Most of the deluxe cantilevers were equipped with dual Delta Silver Rays. Over the years, the Seiss lights have become more popular due to their stylish profile, but the Silver Rays were actually the more costly, thus more deluxe option. So, Schwinn outfitted their newest and most deluxe bike of the time with the most deluxe lighting outfit of the day. The only reason that I mention this, is because the Silver Rays survived the times a lot better than the Seiss lights did, so the are much easier to track down, and technically more correct for that bike.

Just my two cents, and I never miss an episode of American Pickers. Say hi! to Frank and Danielle, from all of us here at The Cabe.


----------



## DonChristie (Sep 17, 2010)

Call me cynical, but I dont think Michael is Michael. The same day these posts show up, PeeWee Herman was on the front page of this site. Cruel prank? Aprils fool? Prove me wrong, uh, Michael!


----------



## militarymonark (Sep 17, 2010)

did anyone notice that his website has a link to thecabe


----------



## Strings-n-Spokes (Sep 17, 2010)

I did not notice that until now. Sweet!


----------



## sm2501 (Sep 17, 2010)

Strings-n-Spokes said:


> I did not notice that until now. Sweet!




Thanks Mike! Or should I say Danielle...


----------



## sm2501 (Sep 17, 2010)

I remember meeting Mike in Sidney NY at a fellow collectors place after Copake a few years back.
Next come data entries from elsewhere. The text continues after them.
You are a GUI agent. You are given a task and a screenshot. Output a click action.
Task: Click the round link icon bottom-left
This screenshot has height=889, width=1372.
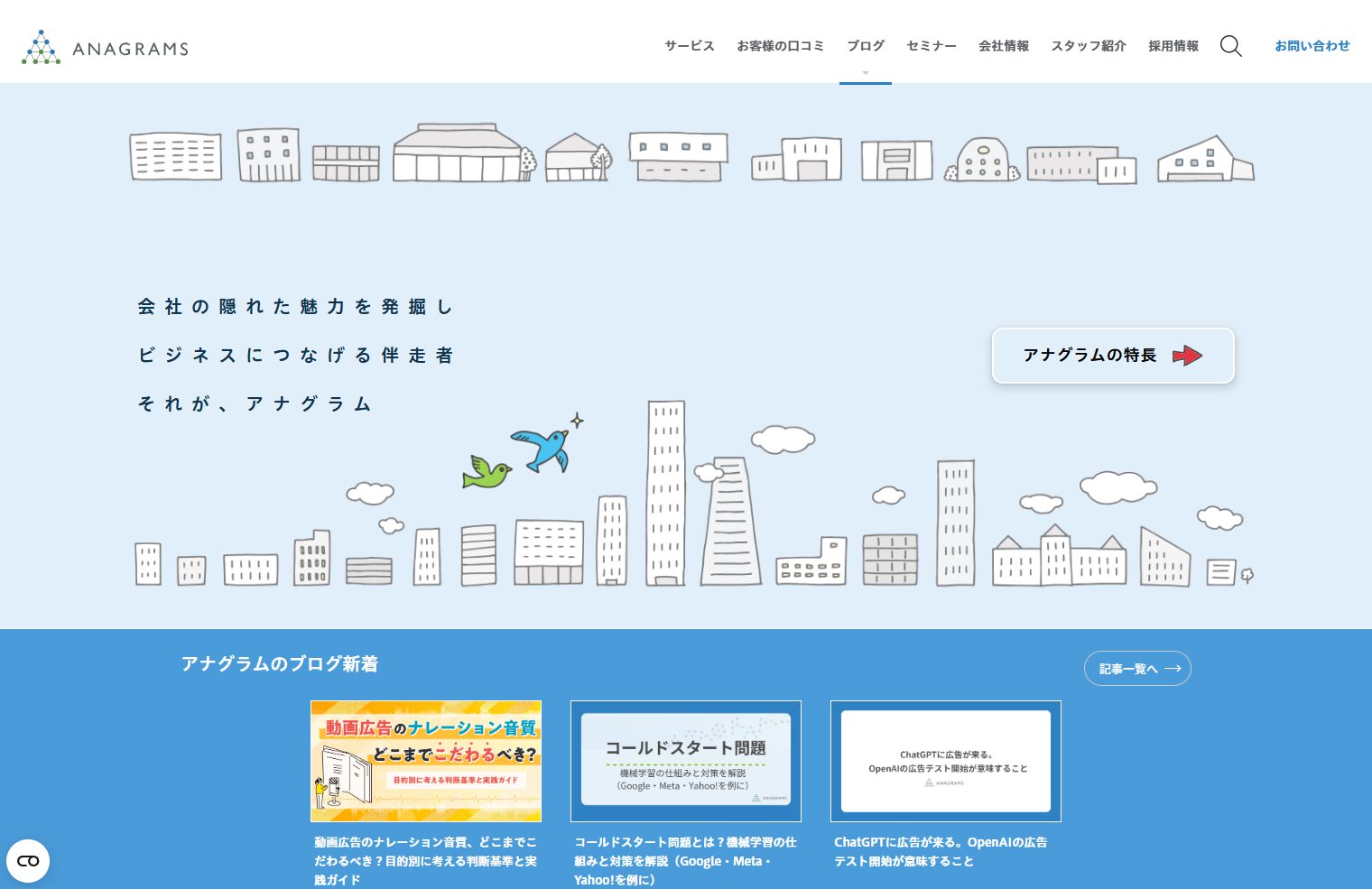(x=28, y=860)
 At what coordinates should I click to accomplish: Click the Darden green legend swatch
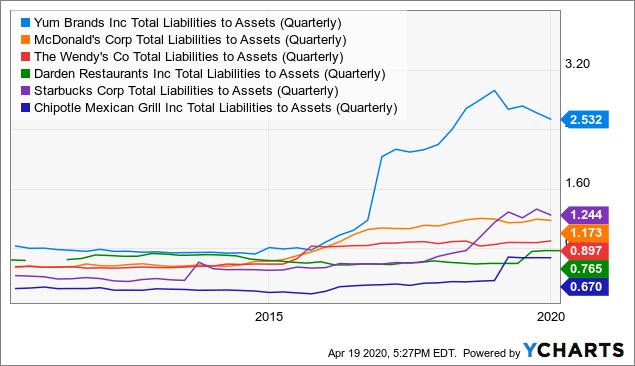coord(26,74)

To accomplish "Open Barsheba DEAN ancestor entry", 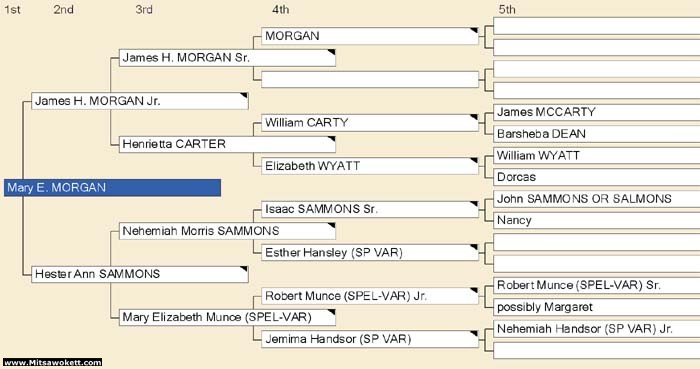I will tap(596, 134).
A bunch of us stayed thier and camped out on the living room floor. I also remember Mike yelling at me in the middle of the the night about my snoring. He must of felt bad about it the next morning as he took Dave S and I out for breakfast. He was in the area "picking" an early motorcycle.


----------



## bricycle (Sep 17, 2010)

Michael wolfe said:


> Hello just picked up a 38 original paint cantilever Autocycle with Double Duty front end I need some parts dual Seiss Lights a crossbar speedo and fender bomb if you can help please let me know
> 
> www.antiquearchaeology.com




I remenber a fender bomb being located on one episode... same kind?


----------



## Bikephreak (Sep 18, 2010)

So, what is a double duty front end, eh? Pictures?


----------



## militarymonark (Sep 18, 2010)




----------



## oktoday (Sep 18, 2010)

HATE the show !!!...it's giving away all my secrets !!!...LOL


----------



## Bikephreak (Sep 18, 2010)

It has made guys around here think their bikes are worth a mint. One seller has a nice 60s Schwinn Jag that he thinks is worth $1,250... It would easily be worth a few hundred as it is nice, but his seeing rusty crusty antiques on Pickers made him think his is worth 3x its value... That fork looks neat! (thanks Patrick) I'd like to see what you have there Mike...


----------



## chitown (Sep 18, 2010)

It's like a triple crown fork... with truss rods. That would make it a _Five Crown Fork_ or Pentafork. I've seen them before but wasn't sure if that was what Mike was describing by a double duty front end. _thanks Patrick for the pics._


----------



## oktoday (Sep 18, 2010)

Bikephreak said:


> It has made guys around here think their bikes are worth a mint. One seller has a nice 60s Schwinn Jag that he thinks is worth $1,250... It would easily be worth a few hundred as it is nice, but his seeing rusty crusty antiques on Pickers made him think his is worth 3x its value... That fork looks neat! (thanks Patrick) I'd like to see what you have there Mike...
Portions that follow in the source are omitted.